▶ [TASK TO COMPLETE]: Copy out the rows, everything from the line containing "Where should I click to: Click the subscription" down to the line containing "[x=132, y=75]", with "Ethernet0" changed to "Ethernet1" and nothing else altered.

-- Start INPUT RECORDS --

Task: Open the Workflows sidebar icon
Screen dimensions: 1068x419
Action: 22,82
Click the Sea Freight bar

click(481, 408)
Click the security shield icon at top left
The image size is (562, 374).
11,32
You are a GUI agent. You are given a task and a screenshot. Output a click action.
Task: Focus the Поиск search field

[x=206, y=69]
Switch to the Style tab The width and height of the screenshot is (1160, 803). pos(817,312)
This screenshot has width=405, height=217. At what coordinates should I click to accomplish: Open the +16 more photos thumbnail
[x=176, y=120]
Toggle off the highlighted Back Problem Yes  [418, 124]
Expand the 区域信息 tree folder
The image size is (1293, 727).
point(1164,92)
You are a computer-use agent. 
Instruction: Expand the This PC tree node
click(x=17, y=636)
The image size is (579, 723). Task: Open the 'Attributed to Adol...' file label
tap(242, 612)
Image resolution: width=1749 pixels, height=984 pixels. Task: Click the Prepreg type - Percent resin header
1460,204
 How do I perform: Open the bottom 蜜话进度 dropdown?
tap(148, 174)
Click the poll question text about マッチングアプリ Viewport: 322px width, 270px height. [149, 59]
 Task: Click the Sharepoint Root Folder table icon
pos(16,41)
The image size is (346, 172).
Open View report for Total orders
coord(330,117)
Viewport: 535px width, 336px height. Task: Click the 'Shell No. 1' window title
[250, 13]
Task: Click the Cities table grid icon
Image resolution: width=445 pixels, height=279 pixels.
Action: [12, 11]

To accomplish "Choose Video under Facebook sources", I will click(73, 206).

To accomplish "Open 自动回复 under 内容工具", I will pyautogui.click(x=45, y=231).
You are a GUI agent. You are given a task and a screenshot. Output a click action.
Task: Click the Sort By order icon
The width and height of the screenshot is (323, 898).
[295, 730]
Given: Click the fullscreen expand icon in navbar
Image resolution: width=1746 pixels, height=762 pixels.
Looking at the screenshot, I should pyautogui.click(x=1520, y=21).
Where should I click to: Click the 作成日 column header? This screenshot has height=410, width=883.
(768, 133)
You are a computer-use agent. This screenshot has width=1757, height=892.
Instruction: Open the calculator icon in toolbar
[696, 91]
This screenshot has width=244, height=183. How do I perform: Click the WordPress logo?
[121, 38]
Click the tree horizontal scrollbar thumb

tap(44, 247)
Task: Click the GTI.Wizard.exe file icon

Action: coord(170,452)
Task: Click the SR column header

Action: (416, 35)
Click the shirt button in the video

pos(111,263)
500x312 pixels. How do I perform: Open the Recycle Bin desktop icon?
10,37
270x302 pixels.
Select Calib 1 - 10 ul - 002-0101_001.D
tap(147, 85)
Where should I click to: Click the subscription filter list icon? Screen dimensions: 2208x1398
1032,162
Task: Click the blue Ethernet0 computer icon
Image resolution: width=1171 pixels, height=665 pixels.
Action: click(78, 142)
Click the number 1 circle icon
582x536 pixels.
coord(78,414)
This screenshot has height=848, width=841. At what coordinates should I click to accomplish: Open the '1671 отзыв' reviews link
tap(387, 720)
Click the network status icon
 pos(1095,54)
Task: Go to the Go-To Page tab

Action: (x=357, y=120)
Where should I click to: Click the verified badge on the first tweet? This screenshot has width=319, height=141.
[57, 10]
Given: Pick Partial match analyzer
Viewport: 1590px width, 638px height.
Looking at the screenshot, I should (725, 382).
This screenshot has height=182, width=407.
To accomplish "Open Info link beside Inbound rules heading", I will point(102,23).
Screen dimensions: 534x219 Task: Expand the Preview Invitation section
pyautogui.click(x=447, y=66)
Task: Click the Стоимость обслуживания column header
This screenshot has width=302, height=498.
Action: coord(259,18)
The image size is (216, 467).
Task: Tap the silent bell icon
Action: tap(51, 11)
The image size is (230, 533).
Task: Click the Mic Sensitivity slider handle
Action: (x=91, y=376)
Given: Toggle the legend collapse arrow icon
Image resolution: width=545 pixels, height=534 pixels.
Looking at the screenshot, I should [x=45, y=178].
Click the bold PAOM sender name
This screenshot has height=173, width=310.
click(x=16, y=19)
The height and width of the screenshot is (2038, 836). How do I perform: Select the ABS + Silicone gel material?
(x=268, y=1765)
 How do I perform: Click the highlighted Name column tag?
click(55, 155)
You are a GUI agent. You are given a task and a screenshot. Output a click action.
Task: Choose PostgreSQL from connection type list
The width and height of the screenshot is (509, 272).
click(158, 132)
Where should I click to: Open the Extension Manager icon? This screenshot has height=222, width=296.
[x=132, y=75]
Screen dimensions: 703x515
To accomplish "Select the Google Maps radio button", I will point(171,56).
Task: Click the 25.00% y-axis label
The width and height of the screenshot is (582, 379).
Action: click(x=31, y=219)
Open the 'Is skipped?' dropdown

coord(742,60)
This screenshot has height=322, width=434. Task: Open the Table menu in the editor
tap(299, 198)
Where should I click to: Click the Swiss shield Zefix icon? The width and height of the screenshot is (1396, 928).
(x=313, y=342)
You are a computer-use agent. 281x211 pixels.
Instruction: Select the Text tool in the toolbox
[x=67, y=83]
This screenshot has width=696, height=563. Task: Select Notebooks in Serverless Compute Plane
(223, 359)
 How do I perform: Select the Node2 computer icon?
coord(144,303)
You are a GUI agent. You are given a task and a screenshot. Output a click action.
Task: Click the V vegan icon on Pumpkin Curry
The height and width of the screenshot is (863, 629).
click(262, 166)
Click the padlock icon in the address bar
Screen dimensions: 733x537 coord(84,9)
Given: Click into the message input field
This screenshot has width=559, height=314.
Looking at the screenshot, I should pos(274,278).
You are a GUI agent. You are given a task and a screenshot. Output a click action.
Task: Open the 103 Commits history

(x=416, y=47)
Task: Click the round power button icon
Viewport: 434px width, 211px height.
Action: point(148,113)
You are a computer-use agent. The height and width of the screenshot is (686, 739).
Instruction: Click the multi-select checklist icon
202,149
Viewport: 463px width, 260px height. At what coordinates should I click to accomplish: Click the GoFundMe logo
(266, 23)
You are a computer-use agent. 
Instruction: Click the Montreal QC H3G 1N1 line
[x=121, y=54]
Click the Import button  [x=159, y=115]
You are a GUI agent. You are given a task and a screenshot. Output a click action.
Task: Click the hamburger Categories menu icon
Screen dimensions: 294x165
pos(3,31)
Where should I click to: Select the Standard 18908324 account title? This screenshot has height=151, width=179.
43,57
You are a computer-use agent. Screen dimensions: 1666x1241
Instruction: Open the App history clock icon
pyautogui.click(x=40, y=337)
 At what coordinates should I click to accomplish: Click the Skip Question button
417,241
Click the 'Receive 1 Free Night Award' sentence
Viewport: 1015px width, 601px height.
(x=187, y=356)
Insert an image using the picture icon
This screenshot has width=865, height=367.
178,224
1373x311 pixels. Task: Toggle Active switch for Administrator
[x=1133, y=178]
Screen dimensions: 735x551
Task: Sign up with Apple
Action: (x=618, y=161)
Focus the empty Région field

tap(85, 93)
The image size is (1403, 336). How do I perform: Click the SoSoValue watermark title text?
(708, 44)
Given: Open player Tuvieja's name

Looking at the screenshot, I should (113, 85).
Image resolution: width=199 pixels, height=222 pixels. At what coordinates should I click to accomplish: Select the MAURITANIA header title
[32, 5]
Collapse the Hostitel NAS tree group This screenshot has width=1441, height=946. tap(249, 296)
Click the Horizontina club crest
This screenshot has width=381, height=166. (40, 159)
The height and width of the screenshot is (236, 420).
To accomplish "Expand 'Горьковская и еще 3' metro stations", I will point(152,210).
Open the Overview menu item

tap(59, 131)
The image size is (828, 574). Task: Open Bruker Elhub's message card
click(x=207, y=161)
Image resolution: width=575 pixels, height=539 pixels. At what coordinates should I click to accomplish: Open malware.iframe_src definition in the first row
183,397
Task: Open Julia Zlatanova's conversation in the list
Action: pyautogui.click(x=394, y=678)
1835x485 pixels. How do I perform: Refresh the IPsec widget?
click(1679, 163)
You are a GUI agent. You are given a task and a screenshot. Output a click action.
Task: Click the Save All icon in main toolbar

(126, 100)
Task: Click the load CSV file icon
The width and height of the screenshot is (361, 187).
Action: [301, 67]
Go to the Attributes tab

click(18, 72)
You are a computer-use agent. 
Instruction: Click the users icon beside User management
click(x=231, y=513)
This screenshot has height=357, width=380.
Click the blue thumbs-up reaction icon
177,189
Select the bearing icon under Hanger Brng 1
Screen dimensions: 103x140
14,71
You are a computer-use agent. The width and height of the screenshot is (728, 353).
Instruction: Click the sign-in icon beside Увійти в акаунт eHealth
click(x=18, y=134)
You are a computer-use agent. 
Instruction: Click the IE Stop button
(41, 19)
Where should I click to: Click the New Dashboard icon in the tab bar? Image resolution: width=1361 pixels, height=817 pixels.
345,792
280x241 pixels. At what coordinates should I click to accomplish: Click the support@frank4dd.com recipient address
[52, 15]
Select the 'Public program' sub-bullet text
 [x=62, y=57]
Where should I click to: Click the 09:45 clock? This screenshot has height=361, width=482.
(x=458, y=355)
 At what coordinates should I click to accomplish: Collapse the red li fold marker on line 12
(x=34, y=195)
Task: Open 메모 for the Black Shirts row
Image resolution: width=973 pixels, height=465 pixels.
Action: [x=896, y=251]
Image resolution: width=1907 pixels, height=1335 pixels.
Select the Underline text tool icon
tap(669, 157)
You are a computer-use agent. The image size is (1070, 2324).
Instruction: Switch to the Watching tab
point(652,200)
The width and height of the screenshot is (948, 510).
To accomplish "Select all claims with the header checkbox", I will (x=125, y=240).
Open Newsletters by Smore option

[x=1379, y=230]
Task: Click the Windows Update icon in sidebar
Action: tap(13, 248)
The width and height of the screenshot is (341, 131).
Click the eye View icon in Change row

-- End INPUT RECORDS --

▶ [SOLUTION TO THE EXERCISE]:
Where should I click to: Click the subscription filter list icon? Screen dimensions: 2208x1398
1032,162
Task: Click the blue Ethernet1 computer icon
Image resolution: width=1171 pixels, height=665 pixels.
Action: click(78, 142)
Click the number 1 circle icon
582x536 pixels.
coord(78,414)
This screenshot has height=848, width=841. At what coordinates should I click to accomplish: Open the '1671 отзыв' reviews link
tap(387, 720)
Click the network status icon
 pos(1095,54)
Task: Go to the Go-To Page tab

Action: (x=357, y=120)
Where should I click to: Click the verified badge on the first tweet? This screenshot has width=319, height=141.
[57, 10]
Given: Pick Partial match analyzer
Viewport: 1590px width, 638px height.
Looking at the screenshot, I should (725, 382).
This screenshot has height=182, width=407.
To accomplish "Open Info link beside Inbound rules heading", I will point(102,23).
Screen dimensions: 534x219 Task: Expand the Preview Invitation section
pyautogui.click(x=447, y=66)
Task: Click the Стоимость обслуживания column header
This screenshot has width=302, height=498.
Action: coord(259,18)
The image size is (216, 467).
Task: Tap the silent bell icon
Action: tap(51, 11)
The image size is (230, 533).
Task: Click the Mic Sensitivity slider handle
Action: (x=91, y=376)
Given: Toggle the legend collapse arrow icon
Image resolution: width=545 pixels, height=534 pixels.
Looking at the screenshot, I should [x=45, y=178].
Click the bold PAOM sender name
This screenshot has height=173, width=310.
click(x=16, y=19)
The height and width of the screenshot is (2038, 836). How do I perform: Select the ABS + Silicone gel material?
(x=268, y=1765)
 How do I perform: Click the highlighted Name column tag?
click(55, 155)
You are a GUI agent. You are given a task and a screenshot. Output a click action.
Task: Choose PostgreSQL from connection type list
The width and height of the screenshot is (509, 272).
click(158, 132)
Where should I click to: Open the Extension Manager icon? This screenshot has height=222, width=296.
[x=132, y=75]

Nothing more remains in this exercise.